Work item:
What you should end up with is an exact copy of the lines from the one holding "Where should I" through the last line of the entries below, both included, and nothing else; leave every picture out.

Stored entries:
┌──
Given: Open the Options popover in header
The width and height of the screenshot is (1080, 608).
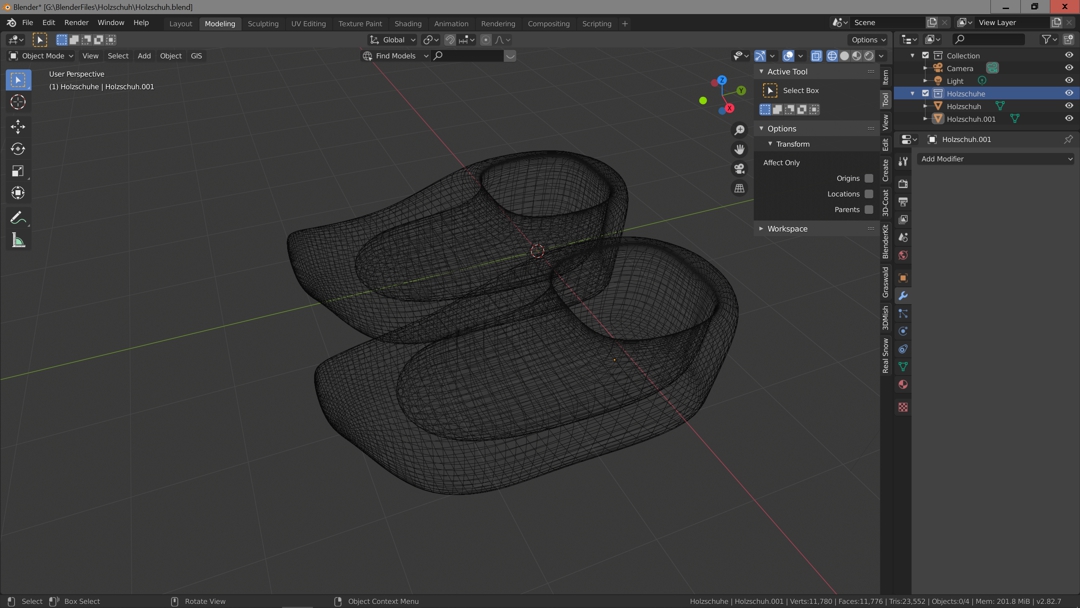Looking at the screenshot, I should [868, 40].
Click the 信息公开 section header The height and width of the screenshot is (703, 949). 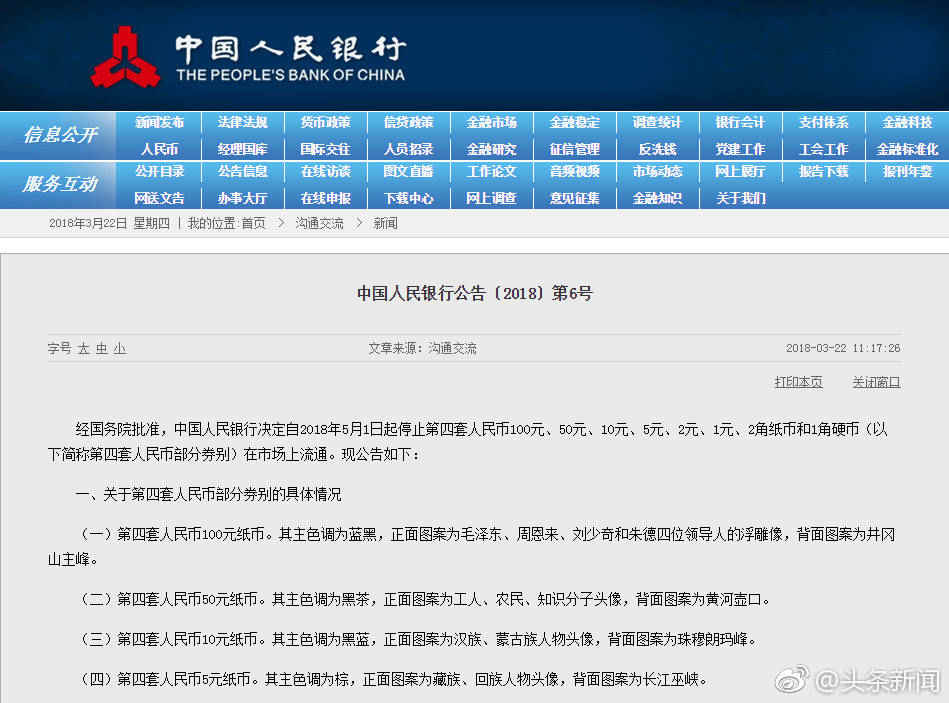pos(60,135)
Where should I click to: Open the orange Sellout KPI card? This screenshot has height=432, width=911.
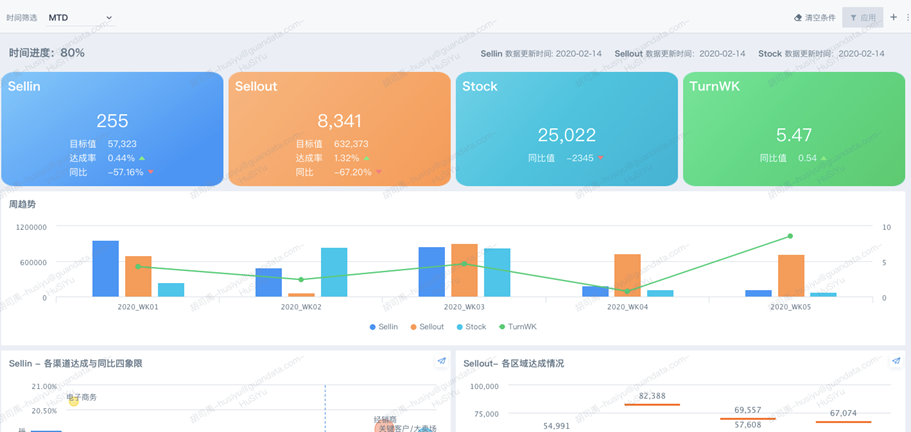pyautogui.click(x=339, y=129)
└──
Written reply:
Where should I click to: Open the orange Sellout KPI card? This screenshot has height=432, width=911.
pyautogui.click(x=339, y=129)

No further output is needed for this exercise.